In natura, il cervello rimugina meno
Ma l’efficenza non è tutto. Sappiamo che la natura ha molteplici effetti sul benessere, e cominciamo anche a comprenderli. Nel 2015 Gregory Bratman e i suoi colleghi della Stanford University hanno cercato di capire perché un ambiente naturale protegga dalla depressione e dai disturbi d’ansia. Hanno dimostrato che 90 minuti di cammino nella natura conducono a una riduzione dell’attività della corteccia prefrontale ventromediale, area associata alla riflessione e alla concentrazione su se stessi, e quindi ai pensieri negativi, onnipresenti nei depressi. Con un questionario, i ricercatori hanno confermato che dopo la passeggiata i pensieri diminuivano. Benefici che però non sono stati osservati dopo una camminata in un ambiente urbano.

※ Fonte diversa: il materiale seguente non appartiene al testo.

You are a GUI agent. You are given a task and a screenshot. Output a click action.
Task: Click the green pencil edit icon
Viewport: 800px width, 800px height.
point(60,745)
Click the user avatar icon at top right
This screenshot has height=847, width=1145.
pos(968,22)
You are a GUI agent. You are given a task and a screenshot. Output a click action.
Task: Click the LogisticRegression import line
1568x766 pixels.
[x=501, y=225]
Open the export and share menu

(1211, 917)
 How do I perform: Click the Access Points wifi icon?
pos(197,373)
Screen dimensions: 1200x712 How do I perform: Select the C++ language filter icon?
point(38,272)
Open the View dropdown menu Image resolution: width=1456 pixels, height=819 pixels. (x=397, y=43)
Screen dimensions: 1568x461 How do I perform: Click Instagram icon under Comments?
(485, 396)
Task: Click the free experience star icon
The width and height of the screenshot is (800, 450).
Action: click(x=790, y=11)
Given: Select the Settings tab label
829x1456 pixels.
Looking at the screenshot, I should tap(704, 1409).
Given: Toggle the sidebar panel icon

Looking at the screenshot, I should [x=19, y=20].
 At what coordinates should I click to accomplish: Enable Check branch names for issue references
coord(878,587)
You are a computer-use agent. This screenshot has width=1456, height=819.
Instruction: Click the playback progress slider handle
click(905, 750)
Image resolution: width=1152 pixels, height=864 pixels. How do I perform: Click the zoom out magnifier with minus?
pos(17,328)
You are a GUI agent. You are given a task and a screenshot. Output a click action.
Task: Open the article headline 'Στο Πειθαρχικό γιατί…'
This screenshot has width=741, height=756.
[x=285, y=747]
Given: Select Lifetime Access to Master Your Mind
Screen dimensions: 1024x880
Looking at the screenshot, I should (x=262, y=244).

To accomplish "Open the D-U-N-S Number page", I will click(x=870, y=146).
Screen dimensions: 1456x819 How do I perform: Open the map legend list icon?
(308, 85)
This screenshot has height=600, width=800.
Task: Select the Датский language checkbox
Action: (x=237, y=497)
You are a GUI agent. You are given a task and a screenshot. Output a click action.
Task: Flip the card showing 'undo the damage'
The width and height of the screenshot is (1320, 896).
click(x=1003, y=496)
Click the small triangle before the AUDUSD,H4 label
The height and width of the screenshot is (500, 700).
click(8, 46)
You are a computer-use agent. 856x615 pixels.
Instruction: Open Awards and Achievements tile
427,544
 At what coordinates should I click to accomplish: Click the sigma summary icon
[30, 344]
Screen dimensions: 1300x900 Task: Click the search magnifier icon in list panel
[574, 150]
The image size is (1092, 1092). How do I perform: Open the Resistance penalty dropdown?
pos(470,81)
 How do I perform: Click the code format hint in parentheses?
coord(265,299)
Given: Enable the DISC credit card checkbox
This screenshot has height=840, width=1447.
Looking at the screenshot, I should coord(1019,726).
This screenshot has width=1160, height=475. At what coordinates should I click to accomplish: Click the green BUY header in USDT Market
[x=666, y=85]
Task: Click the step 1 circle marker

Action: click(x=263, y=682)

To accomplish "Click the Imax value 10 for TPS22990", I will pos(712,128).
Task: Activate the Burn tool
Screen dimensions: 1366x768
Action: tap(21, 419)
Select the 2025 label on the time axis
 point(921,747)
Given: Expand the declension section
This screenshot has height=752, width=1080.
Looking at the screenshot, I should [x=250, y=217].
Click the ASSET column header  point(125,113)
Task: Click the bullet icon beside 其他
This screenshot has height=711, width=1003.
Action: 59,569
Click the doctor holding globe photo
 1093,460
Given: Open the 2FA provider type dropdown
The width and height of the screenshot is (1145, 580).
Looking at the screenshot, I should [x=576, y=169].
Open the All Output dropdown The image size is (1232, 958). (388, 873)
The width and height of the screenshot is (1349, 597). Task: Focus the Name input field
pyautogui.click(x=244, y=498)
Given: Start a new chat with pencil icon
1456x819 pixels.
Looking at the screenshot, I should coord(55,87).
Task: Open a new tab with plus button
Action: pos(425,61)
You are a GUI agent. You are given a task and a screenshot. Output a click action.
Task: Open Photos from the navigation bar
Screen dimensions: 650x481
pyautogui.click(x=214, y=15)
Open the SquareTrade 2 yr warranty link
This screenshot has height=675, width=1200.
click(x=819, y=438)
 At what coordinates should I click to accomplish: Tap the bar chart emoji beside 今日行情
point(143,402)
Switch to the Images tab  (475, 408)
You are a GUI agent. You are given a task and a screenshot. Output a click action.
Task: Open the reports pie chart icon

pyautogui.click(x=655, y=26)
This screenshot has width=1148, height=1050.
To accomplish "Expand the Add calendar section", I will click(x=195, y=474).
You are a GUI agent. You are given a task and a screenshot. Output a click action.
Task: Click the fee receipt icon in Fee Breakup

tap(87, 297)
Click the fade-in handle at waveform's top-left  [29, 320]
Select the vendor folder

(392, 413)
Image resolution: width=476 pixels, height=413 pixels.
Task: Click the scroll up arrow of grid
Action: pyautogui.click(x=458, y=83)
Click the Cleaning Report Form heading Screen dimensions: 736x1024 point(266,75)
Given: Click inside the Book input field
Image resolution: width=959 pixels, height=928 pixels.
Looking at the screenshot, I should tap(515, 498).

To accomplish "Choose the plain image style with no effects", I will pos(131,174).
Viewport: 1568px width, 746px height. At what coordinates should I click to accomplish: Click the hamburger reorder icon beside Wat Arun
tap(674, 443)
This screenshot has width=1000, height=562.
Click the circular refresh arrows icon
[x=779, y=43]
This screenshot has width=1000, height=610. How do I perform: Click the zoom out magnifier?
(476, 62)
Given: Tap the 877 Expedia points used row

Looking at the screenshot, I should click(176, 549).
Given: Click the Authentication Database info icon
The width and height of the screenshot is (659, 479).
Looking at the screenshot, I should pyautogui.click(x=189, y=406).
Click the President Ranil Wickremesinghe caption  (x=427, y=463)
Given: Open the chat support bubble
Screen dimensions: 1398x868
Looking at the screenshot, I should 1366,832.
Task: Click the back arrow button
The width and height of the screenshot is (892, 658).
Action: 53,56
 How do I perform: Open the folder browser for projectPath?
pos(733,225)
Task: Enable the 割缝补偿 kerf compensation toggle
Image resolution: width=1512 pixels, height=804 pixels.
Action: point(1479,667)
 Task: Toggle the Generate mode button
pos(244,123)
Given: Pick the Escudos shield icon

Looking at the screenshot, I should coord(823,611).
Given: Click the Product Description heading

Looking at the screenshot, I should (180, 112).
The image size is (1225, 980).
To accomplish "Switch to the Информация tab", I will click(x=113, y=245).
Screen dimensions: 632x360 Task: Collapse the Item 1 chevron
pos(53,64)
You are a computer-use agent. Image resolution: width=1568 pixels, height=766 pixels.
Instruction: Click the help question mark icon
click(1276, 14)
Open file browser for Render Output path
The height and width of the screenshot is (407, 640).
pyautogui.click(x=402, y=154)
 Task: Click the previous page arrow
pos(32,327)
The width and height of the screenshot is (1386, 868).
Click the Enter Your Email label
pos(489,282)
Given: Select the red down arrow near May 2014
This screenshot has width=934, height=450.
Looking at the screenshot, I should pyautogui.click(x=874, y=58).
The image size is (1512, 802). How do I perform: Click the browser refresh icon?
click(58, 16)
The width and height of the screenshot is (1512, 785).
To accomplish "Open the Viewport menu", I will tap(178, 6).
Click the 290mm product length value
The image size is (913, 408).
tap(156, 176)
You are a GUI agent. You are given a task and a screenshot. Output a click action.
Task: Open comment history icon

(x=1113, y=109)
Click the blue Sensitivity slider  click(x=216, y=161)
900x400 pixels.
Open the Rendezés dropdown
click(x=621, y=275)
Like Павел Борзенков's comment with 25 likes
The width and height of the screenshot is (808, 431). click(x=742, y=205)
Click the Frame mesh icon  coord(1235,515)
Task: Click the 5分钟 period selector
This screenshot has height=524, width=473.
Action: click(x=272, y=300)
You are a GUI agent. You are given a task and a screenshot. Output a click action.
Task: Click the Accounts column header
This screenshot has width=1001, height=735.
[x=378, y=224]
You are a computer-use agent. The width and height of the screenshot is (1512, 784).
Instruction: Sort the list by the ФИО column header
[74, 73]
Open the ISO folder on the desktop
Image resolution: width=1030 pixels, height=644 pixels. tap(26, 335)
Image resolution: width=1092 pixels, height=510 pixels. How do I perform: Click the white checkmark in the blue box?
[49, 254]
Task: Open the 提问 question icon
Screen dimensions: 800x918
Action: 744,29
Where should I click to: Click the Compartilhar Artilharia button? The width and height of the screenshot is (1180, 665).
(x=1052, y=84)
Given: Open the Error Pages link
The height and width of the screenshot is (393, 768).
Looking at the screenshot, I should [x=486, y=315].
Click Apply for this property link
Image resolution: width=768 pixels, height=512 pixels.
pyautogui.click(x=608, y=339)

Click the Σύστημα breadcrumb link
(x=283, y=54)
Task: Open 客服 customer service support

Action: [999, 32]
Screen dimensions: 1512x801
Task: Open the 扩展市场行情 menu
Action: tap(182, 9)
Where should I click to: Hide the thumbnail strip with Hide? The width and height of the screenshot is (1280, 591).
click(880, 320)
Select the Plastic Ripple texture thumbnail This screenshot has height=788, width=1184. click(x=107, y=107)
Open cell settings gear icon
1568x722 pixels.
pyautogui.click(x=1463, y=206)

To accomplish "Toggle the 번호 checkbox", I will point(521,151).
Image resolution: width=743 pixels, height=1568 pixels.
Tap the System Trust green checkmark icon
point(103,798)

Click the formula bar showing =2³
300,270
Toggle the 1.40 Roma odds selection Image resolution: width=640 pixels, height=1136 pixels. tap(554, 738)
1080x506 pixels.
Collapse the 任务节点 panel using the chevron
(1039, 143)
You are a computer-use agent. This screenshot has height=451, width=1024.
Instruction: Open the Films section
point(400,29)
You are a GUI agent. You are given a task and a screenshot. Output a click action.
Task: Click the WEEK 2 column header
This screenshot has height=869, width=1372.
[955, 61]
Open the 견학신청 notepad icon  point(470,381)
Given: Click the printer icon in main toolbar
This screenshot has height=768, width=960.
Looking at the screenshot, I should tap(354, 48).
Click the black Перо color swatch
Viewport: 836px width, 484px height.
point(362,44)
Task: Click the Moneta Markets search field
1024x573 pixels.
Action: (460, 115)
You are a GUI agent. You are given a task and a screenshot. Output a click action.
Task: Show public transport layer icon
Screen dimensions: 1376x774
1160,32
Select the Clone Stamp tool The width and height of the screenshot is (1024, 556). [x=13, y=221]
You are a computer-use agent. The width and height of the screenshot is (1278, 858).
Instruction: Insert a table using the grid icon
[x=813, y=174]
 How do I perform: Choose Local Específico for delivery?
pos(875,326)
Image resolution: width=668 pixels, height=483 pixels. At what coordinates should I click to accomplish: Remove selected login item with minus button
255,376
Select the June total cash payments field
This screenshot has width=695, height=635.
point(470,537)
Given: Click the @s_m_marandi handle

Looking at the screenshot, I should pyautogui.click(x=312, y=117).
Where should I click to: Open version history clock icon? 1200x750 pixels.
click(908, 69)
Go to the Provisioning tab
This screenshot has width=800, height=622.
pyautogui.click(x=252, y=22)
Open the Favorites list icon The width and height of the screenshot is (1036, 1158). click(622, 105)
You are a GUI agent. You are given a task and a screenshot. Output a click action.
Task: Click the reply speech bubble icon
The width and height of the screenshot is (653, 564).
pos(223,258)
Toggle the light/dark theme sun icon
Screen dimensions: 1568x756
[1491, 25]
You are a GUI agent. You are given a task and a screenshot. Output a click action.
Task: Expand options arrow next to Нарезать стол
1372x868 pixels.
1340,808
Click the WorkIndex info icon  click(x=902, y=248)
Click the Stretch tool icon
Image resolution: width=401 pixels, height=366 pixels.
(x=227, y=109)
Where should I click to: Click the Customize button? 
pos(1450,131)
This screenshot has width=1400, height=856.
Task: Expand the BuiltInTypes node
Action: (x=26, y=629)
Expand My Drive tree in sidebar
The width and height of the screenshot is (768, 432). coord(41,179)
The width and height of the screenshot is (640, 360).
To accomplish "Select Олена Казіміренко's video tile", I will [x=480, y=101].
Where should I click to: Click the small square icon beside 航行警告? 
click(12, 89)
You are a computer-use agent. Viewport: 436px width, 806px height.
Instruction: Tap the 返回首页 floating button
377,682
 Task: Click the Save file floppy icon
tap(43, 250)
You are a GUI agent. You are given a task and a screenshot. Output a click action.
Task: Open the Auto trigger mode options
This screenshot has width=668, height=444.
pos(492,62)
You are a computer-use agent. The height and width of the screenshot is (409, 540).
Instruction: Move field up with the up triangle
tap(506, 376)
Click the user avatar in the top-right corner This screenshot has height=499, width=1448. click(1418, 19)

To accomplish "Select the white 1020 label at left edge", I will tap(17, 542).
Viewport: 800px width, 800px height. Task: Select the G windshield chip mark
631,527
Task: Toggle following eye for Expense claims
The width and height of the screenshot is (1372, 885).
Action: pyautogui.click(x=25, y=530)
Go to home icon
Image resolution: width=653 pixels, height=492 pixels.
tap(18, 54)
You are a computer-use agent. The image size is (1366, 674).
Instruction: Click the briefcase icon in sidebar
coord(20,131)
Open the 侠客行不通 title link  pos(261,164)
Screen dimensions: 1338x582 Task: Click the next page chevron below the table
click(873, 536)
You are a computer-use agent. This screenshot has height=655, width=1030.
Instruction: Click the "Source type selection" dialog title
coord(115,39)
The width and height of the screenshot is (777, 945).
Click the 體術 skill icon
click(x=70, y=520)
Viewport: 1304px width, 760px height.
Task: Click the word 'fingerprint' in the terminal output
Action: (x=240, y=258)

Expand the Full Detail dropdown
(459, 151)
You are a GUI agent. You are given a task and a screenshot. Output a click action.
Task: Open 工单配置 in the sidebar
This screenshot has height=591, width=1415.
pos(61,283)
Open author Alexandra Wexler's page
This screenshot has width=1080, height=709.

Una parte della spiegazione deriva dal fatto che la natura ha un fascino dolce, che distoglie l’attenzione dal nostro rimuginare. Fin dagli anni novanta i ricercatori Stephen e Rachel Kaplan hanno mostrato fino a che punto questo «fascino senza sforzo» sia benefico. Ma esattamente che cosa cattura la nostra attenzione, nei paesaggi naturali? Certo abbondano di distrazioni – lo spettacolo degli alberi che danzano, il fruscio del vento, l’odore della terra – che certamente hanno un ruolo. Ma diversi studi hanno mostrato che esiste un altro parametro importante, puramente visivo e chiamato «dimensione frattale». I frattali sono forme che fanno apparire motivi simili in differenti scale di misura: per esempio, un ramo d’albero o una semplice linea retta (quando si «zoomma» si ottiene sempre lo stesso motivo). Ma i frattali naturali sono più ruvidi, più imprecisi di quelli presenti negli ambienti artificiali. I motivi non sono gli stessi alle differenti scale e le forme sono nell’insieme più irregolari, e questo si traduce matematicamente con una dimensione frattale superiore.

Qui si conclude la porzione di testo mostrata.